First-class schooling can only be without contribution for those families who genuinely cannot afford it. None of the economically weak should ever be made to want. The public purse must be able to afford to underwrite them, but there is no similar justification for a free ride for those who can pay.
Andrew Holness is correct when he affirms that institutions support and also change culture. This is especially true of Jamaican schools. They make or break the nation. Most often, it is the principal who personifies the ethos of the school. So it is no small matter of national concern when a venerable institution like Jamaica College (JC) is made to endure the completely unnecessary and avoidable ‘batter-batter’ of recent times.
Mr Ruel Reid succeeded me as minister of education. During my tenure I had appointed him to the board of the Heart Trust. On his accession, I offered him respect and whatever assistance he might seek. I understood him to be a preferred friend and mentee of the prime minister. I believe that he has a genuine commitment to JC and to education nationally. I have absolutely no comment about the circumstances around which he stands accused.
But it is desperately bad to hear Mr Greenland of the college’s parent-teacher association (PTA) leadership as well as prominent old boys, speak of their zeal now to have him removed from the school.

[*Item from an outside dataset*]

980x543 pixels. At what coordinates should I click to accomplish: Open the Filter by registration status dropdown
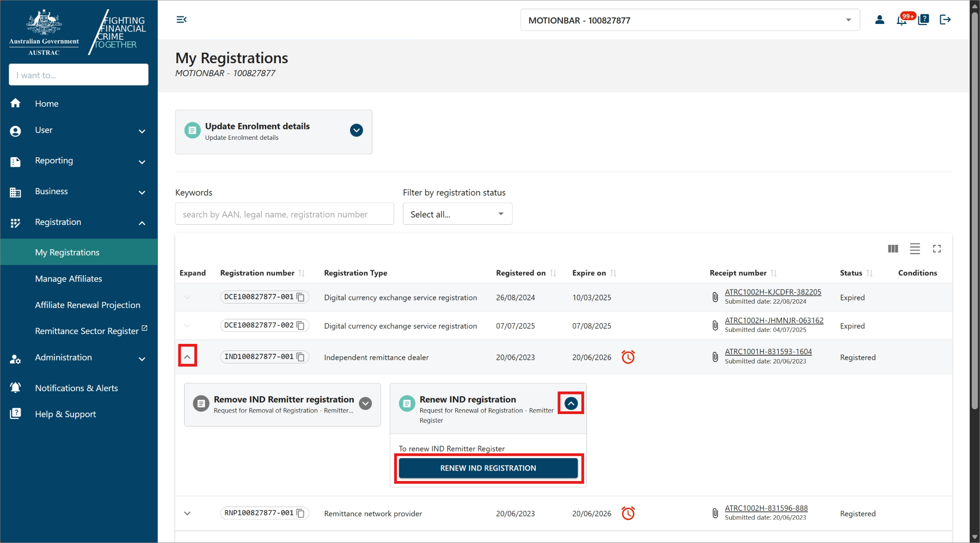[x=457, y=214]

Why, and for how long, has the controversy about his tenure been festering?
Serious reputational damage to the college is inevitable, and we can’t afford that. Look at the struggle and pain it has taken for us to get to the point where there is a secondary place for all. Schools are hallowed places, surpassed only by family and sanctuary.
Consider the massive philanthropy of the Hendricksons, Danny Williams, the Matalons, Gores, Frank Hall, the Ashenheims, and so many other anonymous benefactors to the fabric and tone of Jamaica College.
Surely then, with any foresight, it would have been possible to manage principal Reid’s exit better. Since his return to the post has been obviously untenable for a long time, had his mentor urged, there could have been induced a dignified resignation, rather than everyone – Ruel, the board, minister, alumni and the PTA – looking like poppy-show and diverting attention from the only really critical task of restoring all-round eminence to the alma mater of Norman Manley and thousands of other solid citizens.
The handling of this matter concerns a public institution and involves taxpayers’ money. Tossing this expensive political hot potato back and forth, and then saying that the ‘settlement’ being worked out is confidential, cannot be correct.
Whatever the price of this event, it should be abundantly clear that no transformation of the sector is possible until the Education Regulations of 1980 are radically revised.
Also, last week, came the announcement of a new cloud of suspicion over yet another agency of the education ministry – the National Education Trust, as well as many unanswered questions from Julian Robinson about HEART/NSTA Trust, the cash cow of the training sector.
Education and training need to be orderly, even boring, in their settled and efficient predictability. Not this mess.